Classification Modeling with RNN-based, Random Forest, and XGBoost for Imbalanced Data: A Case of Early Crash Detection in ASEAN-5 Stock Markets
DOI:
https://doi.org/10.15294/sji.v11i3.4067Keywords:
Early crash detection, GRU, LSTM, RNN, Random forest, XGBoostAbstract
Purpose: This research aims to evaluate the performance of several Recurrent Neural Network (RNN) architectures, including Simple RNN, Gated Recurrent Units (GRU), and Long Short-Term Memory (LSTM), compared to classic algorithms such as Random Forest and XGBoost, in building classification models for early crash detection in the ASEAN-5 stock markets.

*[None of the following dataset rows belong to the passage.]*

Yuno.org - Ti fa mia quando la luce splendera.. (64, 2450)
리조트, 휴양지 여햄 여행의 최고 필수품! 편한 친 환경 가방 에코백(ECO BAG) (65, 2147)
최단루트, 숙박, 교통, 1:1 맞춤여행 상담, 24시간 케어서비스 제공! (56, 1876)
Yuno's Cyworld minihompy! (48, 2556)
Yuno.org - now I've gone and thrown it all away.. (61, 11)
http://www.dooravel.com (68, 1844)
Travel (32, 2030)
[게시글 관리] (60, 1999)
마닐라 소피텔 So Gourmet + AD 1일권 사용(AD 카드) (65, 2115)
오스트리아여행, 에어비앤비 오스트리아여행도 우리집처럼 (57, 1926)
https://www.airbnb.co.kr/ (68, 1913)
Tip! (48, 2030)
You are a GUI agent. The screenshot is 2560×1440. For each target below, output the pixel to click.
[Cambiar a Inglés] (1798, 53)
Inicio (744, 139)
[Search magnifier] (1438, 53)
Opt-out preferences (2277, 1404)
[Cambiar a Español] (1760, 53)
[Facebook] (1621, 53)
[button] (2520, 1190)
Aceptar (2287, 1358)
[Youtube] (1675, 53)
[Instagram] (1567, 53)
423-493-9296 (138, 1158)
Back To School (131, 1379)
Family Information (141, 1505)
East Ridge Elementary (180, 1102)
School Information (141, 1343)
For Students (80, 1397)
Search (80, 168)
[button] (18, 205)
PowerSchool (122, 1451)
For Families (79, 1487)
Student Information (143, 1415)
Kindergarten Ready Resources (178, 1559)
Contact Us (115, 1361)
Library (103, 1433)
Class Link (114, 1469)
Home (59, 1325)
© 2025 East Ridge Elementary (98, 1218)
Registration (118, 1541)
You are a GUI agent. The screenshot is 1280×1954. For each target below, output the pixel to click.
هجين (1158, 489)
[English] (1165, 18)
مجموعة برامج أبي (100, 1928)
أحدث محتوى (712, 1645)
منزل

Methods: The study examines imbalanced data, which is expected due to the rarity of market crashes. It analyzes daily data from 2010 to 2023 across the major stock markets of the ASEAN-5 countries: Indonesia, Malaysia, Singapore, Thailand, and the Philippines. A market crash is the target variable when the primary stock price indices fall below the Value at Risk (VaR) thresholds of 5%, 2.5%, and 1%. Predictors include technical indicators from major local and global markets and commodity markets. The study incorporates 213 predictors with their respective lags (5, 10, 15, 22, 50, 200) and uses a time step of 7, expanding the total number of predictors to 1,491. The challenge of data imbalance is addressed with SMOTE-ENN. Model performance is evaluated using the false alarm rate, hit rate, balanced accuracy, and the precision-recall curve (PRC) score.
Result: The results indicate that all RNN-based architectures outperform Random Forest and XGBoost. Among the various RNN architectures, Simple RNN is the most superior, primarily due to its simple data characteristics and focus on short-term information.
Novelty: This study enhances and extends the range of phenomena observed in previous studies by incorporating variables such as different geographical zones and periods and methodological adjustments.